▶ [TASK PROMPT] Each line from the line that includes "Given: Open My dashboards from the breadcrumb" through the end of the material below must be transcribed exactly, with no other lines.
== DATA FOR THIS EXERCISE ==
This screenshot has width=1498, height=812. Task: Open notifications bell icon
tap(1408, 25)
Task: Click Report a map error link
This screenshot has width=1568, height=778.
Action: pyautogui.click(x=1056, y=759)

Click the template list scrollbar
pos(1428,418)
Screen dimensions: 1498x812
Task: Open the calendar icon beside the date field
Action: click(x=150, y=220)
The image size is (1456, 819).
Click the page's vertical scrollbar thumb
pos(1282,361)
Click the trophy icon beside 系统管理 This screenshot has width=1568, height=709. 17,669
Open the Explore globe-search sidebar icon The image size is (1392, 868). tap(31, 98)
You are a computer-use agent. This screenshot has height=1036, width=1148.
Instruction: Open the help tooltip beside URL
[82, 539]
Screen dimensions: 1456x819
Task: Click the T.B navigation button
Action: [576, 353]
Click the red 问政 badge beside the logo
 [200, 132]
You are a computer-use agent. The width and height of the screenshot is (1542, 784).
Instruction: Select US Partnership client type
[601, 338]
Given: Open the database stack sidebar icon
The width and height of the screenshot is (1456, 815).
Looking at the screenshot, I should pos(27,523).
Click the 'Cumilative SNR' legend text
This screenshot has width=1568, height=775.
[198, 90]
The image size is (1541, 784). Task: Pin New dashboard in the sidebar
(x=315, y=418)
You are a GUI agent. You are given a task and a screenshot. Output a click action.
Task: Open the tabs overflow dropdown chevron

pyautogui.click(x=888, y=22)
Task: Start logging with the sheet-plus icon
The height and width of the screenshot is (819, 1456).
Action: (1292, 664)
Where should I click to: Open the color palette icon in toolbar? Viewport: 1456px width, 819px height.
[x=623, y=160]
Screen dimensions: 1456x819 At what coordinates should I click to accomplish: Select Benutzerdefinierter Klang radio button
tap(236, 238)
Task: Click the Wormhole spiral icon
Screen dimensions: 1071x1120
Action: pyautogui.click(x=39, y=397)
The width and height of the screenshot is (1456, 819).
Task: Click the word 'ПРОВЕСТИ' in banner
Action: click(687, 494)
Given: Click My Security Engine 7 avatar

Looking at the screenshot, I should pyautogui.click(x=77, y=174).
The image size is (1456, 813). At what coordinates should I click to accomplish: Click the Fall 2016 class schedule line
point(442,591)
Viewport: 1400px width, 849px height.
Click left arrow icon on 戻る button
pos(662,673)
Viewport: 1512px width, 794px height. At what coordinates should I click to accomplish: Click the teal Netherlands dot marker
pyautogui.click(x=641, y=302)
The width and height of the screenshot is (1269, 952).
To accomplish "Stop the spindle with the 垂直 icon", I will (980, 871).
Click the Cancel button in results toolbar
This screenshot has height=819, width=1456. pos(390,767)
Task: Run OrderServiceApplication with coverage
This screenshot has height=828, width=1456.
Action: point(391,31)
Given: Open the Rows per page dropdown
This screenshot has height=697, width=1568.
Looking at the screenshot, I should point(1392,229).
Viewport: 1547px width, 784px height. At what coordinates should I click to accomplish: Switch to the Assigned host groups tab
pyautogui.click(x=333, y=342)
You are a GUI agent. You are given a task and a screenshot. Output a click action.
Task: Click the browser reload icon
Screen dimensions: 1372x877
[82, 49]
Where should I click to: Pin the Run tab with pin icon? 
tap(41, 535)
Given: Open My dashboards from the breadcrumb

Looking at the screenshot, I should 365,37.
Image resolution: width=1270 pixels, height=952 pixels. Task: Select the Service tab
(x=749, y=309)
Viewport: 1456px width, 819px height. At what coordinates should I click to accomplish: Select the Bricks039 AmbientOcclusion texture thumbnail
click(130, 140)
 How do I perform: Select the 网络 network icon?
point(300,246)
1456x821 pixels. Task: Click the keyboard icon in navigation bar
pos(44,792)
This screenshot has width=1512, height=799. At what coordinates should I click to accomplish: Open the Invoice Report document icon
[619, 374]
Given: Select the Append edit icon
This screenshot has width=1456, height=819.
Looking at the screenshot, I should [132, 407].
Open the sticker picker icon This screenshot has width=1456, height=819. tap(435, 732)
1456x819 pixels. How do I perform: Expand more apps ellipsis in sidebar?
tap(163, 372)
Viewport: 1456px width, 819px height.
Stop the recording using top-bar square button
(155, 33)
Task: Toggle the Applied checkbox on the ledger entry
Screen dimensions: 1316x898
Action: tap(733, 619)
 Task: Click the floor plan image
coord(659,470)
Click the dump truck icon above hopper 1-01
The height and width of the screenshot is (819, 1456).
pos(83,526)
===
▶ [RESULT]
Given: Open My dashboards from the breadcrumb

Looking at the screenshot, I should 365,37.
Image resolution: width=1270 pixels, height=952 pixels. Task: Select the Service tab
(x=749, y=309)
Viewport: 1456px width, 819px height. At what coordinates should I click to accomplish: Select the Bricks039 AmbientOcclusion texture thumbnail
click(130, 140)
 How do I perform: Select the 网络 network icon?
point(300,246)
1456x821 pixels. Task: Click the keyboard icon in navigation bar
pos(44,792)
This screenshot has width=1512, height=799. At what coordinates should I click to accomplish: Open the Invoice Report document icon
[619, 374]
Given: Select the Append edit icon
This screenshot has width=1456, height=819.
Looking at the screenshot, I should [132, 407].
Open the sticker picker icon This screenshot has width=1456, height=819. tap(435, 732)
1456x819 pixels. How do I perform: Expand more apps ellipsis in sidebar?
tap(163, 372)
Viewport: 1456px width, 819px height.
Stop the recording using top-bar square button
(155, 33)
Task: Toggle the Applied checkbox on the ledger entry
Screen dimensions: 1316x898
Action: tap(733, 619)
 Task: Click the floor plan image
coord(659,470)
Click the dump truck icon above hopper 1-01
The height and width of the screenshot is (819, 1456).
pos(83,526)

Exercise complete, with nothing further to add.